物事を最期までりっぱに成しとげることを表す四字熟語です。終わりを全うすることを表します。
【有終の美を飾る】と使われます。
【有】は、「又と肉」から出来た会意文字です。肉を以て神に侑(すす)める意味で作られた字です。
有(あ)る、たも・つ、も・つ、の意味があります。
【終】は、「糸+冬」の形声文字です。
「冬」が音を表しますが、古代は「冬」を「シュウ」と発音していたそうです。 糸の末端を結び
とめる形で、「おわり」を表す字に「冬」が使われていました。

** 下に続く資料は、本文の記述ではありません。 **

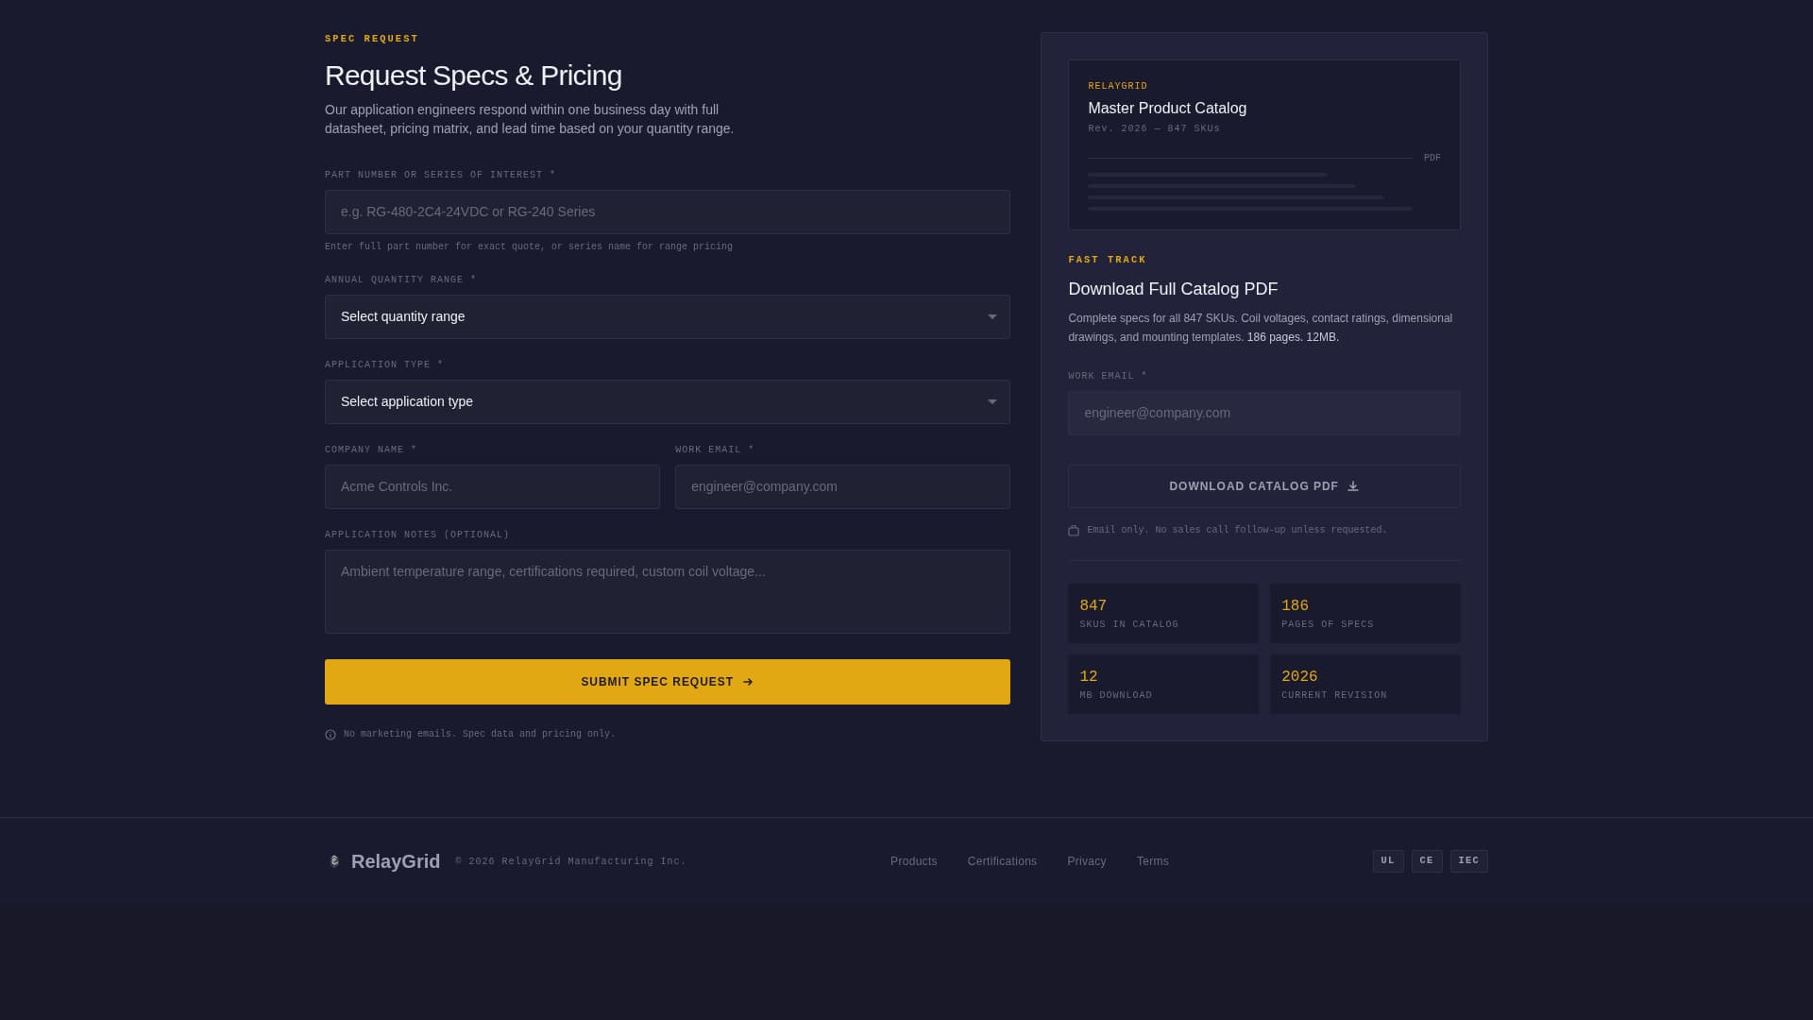This screenshot has height=1020, width=1813.
Task: Click the Submit Spec Request button
Action: point(667,681)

のち秋・冬の「冬」を表す字と
なりまして、「おわり」をあらわす字として、糸を冬につけまして【終】が出来ました。
【有終】は、終を保つとか、終を全(まっと)うするという意味になります。
【之】は、象形文字で、足跡(あしあと)を表します。「歩」の上半分にあたります。足が前に進むことを
示している字です。「之」が、指示代名詞「これ」に用いられるのは「仮借」という用法です。

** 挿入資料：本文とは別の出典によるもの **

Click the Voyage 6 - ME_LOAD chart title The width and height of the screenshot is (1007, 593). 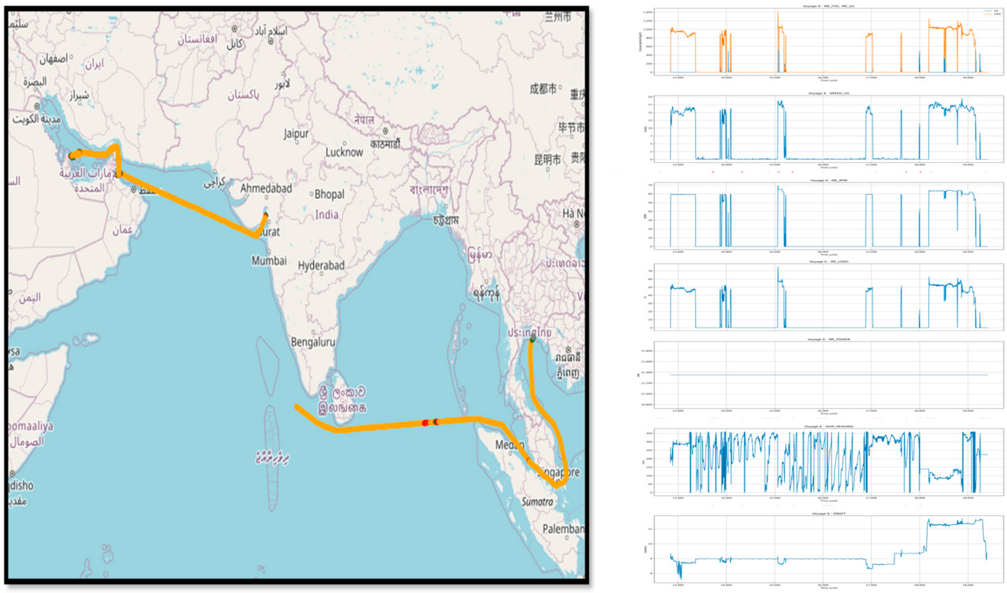[828, 261]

「これ」を表す文字がなかったので発音が同じ「之」を仮に借りて使うようになりました。
仮末代(かりまつだい)とでも言うのでしょうか。
【美】は、象形文字で、「ひつじ」の全体形を表している字です。白川静博士が甲骨文字の研究の結果、
発見しました。「美」は「ひつじ」の肥えた美しさを表し、神に薦(すす)めるべきものである
ということを表す字として使われていました。
善(神判によって勝利を得たもの)、義(犠牲に用いるひつじ)、羊がらみの字です。
『説文解字』で「羊+大」の会意文字としているのは、甲骨文字が知られていない、すなわち
発掘されていない時の解釈ですから、止むを得ないものがあると思います。
しかし現代の漢和辞典の多くは充分な考察もせず、『説文解字』の受け売りに終始しているのは、
嘆かわしいことです。と私は思います。
【有終之美】としてまとまった四字熟語は見当たらなかったのですが、『詩経』大雅・蕩に【有終】が出ていました。 ここでは【有終】の難しさを言っているようです。
初め有らざる靡(な)し、・・・・・・・・・・・・・・始めるときは誰でもやるけれども、
克(よ)く終り有ること鮮(すくな)し。・・・・・・・終りまでやり遂げる者は少ない。
終りまでやり遂げて、なお且つ終りを立派に仕上げるのは難しいことです。
それをやり遂げるのが【有終の美を飾る】と言うことになります。
7月25日から始まった第30回・ロンドンオリンピックは、8月12日閉会式です。